---------- The data
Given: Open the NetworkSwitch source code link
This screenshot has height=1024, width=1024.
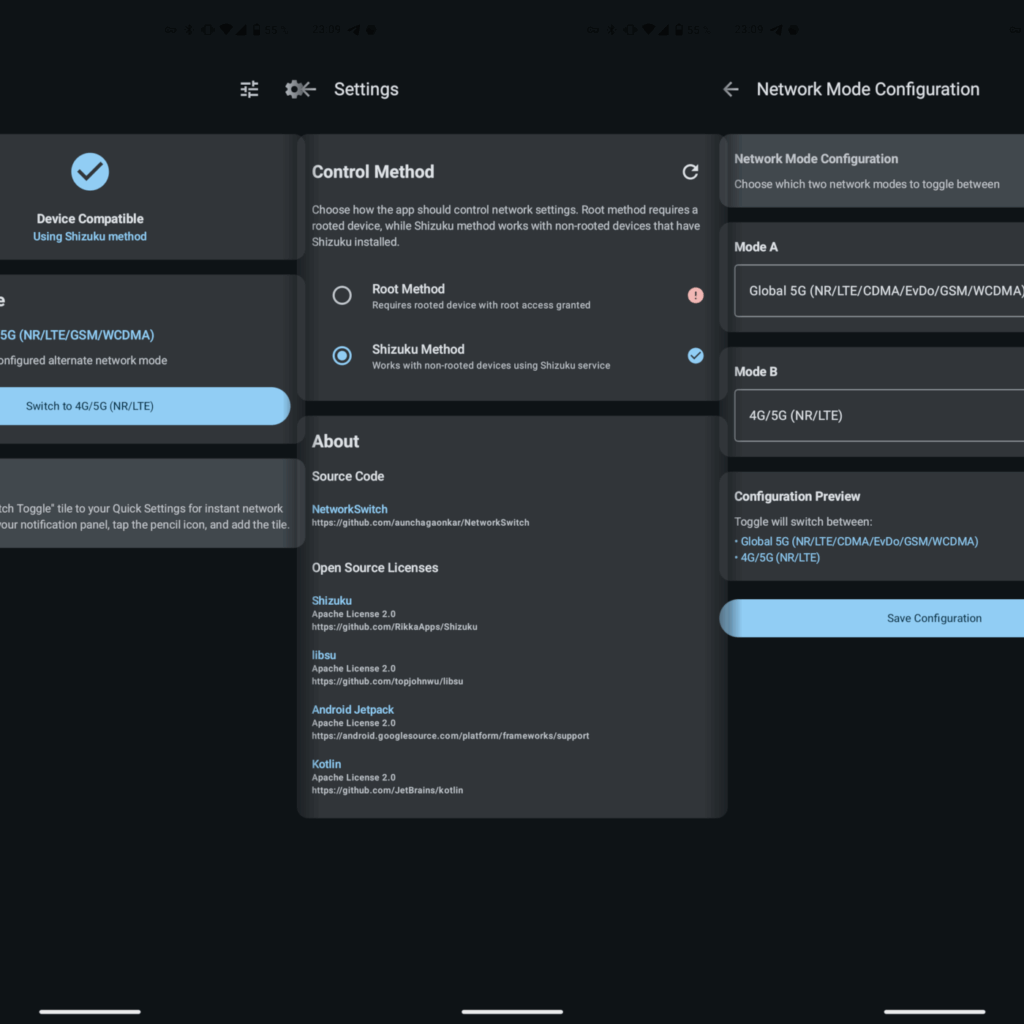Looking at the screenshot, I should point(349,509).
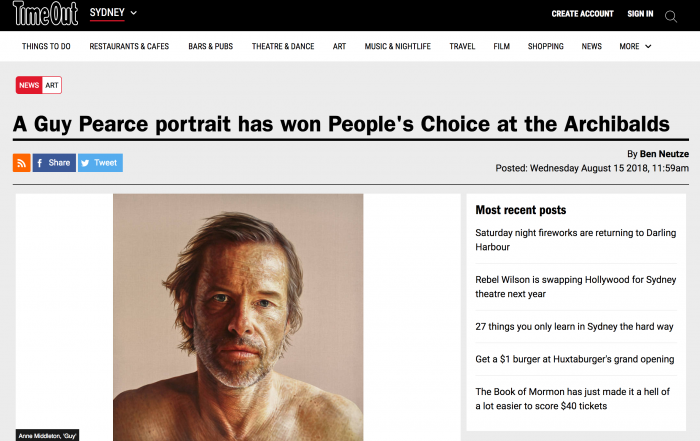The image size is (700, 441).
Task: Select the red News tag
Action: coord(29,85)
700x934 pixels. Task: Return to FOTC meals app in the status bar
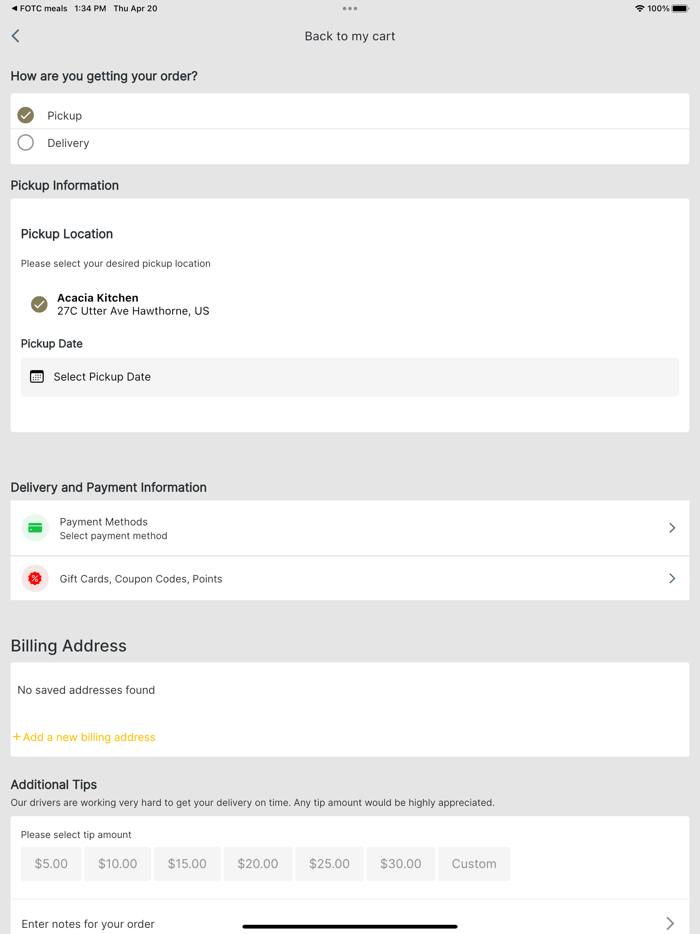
--------------------
---------- The data
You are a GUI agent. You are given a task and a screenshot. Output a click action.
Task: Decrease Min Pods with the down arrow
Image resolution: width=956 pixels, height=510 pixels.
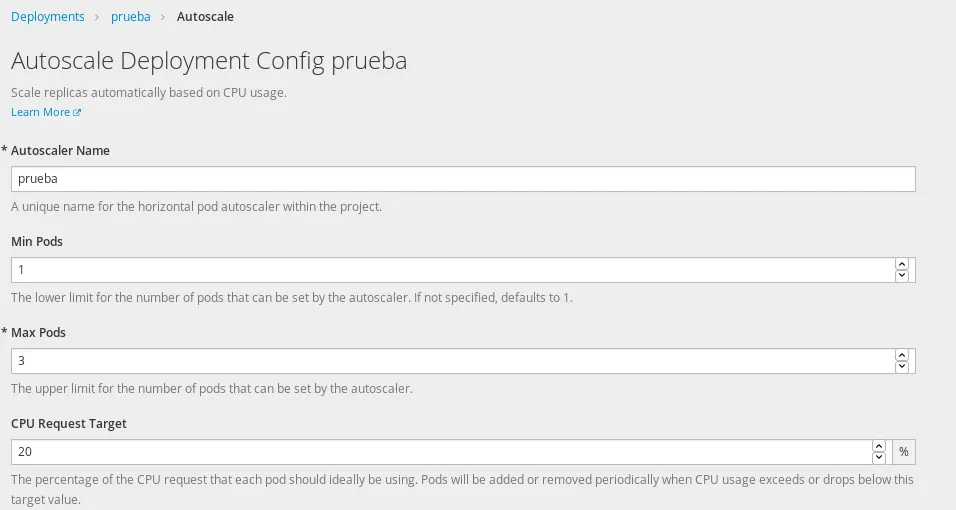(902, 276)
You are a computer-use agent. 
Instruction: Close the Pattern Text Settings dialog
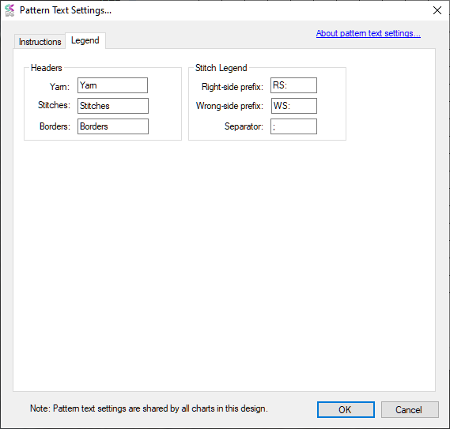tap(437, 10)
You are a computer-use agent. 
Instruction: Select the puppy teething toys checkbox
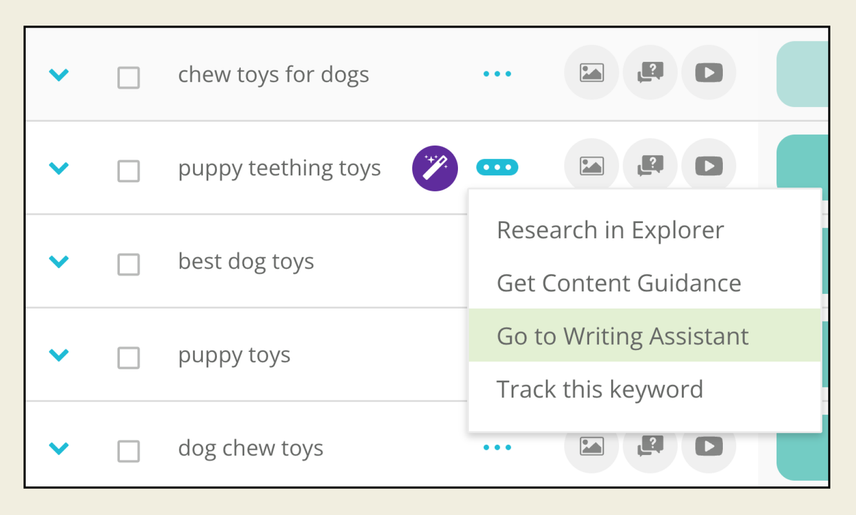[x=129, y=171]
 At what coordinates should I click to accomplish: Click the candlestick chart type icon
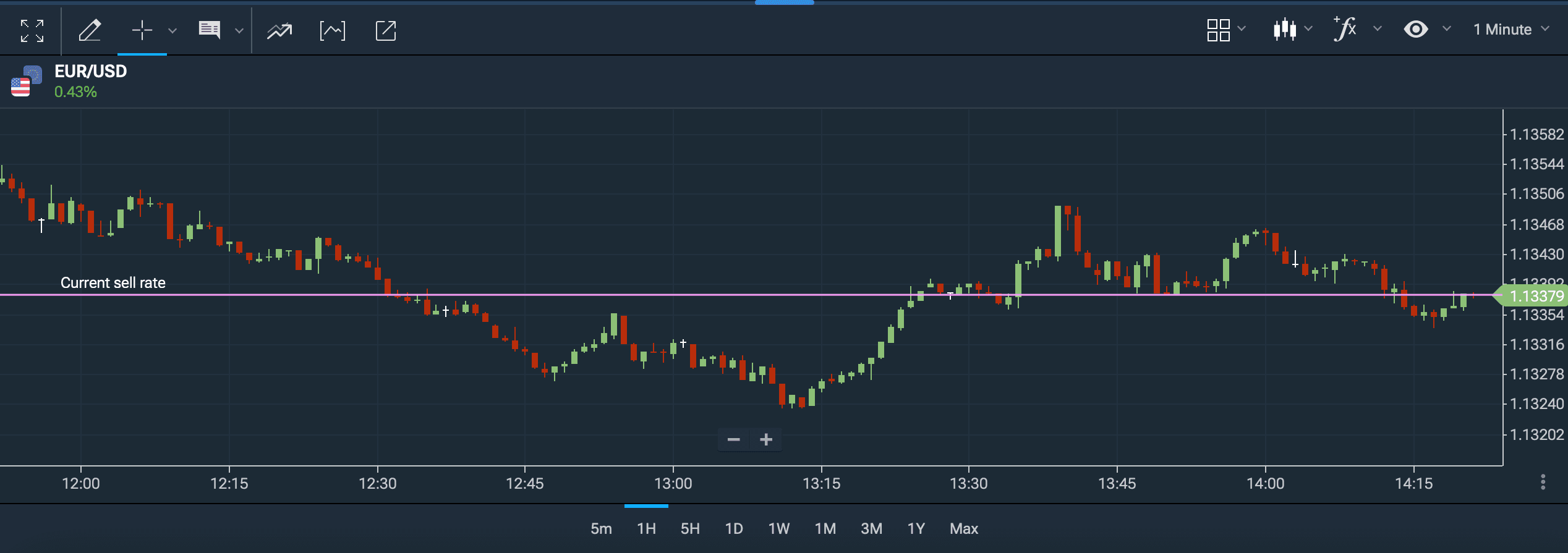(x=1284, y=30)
--------------------
Would you copy the lines above exactly, starting with the one that has "This screenshot has height=1024, width=1024." and ending with the one that has "700x934 pixels. Task: Return", both included, without the pictures?

This screenshot has height=1024, width=1024.
Looking at the screenshot, I should point(349,509).
The image size is (700, 441).
Task: Select the red News tag
Action: coord(29,85)
700x934 pixels. Task: Return to FOTC meals app in the status bar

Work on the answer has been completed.